U.S. intelligence officials and security experts have spent years urging states to shore up their elections’ digital defenses, and the latest indictments from special counsel Robert Mueller drew fresh attention to Russia’s cyberattacks on the 2016 presidential election. But less than four months before the midterm elections that will shape the rest of Donald Trump’s presidency, most states’ election offices have failed to fix their most glaring security weaknesses, according to a POLITICO survey of all 50 states. And few states are planning steps that would improve their safeguards before November, even after they receive their shares of the $380 million in election security funding that Congress approved in March. Only 13 states said they intend to use the federal dollars to buy new voting machines. At least 22 said they have no plans to replace their machines before the election — including all five states that rely solely on paperless electronic voting devices, which cybersecurity experts consider a top vulnerability.

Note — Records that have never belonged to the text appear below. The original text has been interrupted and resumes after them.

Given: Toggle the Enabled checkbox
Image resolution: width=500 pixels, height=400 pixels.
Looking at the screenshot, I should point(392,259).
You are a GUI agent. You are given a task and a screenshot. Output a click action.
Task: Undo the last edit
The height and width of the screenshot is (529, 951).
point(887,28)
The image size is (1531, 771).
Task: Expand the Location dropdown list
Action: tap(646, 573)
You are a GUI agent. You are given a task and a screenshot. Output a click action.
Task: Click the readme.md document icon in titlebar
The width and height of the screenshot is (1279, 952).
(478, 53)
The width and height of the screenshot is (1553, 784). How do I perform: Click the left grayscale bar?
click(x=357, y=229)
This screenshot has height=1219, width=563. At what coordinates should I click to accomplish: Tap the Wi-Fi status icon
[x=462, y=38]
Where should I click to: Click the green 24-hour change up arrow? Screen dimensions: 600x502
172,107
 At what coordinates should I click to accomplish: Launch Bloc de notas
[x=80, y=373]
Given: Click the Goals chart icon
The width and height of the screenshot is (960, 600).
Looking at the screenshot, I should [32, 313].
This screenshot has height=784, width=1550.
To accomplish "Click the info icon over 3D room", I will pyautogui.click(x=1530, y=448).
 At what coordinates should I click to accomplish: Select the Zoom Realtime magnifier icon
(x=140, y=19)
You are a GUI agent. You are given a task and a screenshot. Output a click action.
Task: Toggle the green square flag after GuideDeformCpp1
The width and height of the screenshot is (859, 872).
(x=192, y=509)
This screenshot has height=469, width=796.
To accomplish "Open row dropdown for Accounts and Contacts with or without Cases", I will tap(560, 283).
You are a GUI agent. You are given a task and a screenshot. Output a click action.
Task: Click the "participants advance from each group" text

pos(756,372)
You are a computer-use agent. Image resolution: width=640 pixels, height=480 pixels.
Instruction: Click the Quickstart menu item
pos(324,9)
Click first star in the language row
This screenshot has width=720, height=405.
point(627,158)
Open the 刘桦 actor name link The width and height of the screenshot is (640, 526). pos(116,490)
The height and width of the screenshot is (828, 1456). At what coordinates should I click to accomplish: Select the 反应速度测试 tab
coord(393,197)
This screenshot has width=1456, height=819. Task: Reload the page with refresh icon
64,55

In addition, almost no states conduct robust, statistic-based post-election audits to look for evidence of tampering after the fact. And fewer than one-third of states and territories have requested a key type of security review from the Department of Homeland Security.
Almost none of the 40 states that responded to POLITICO provided full details of how they plan to spend their shares of the money.
The holes in states’ preparedness contrast with the alarming details that Mueller offered Friday about the extent of Russian hackers’ operations in 2016 — as well as Director of National Intelligence Dan Coats’ warning the same day that election systems and the other “digital infrastructure that serves this country is literally under attack.”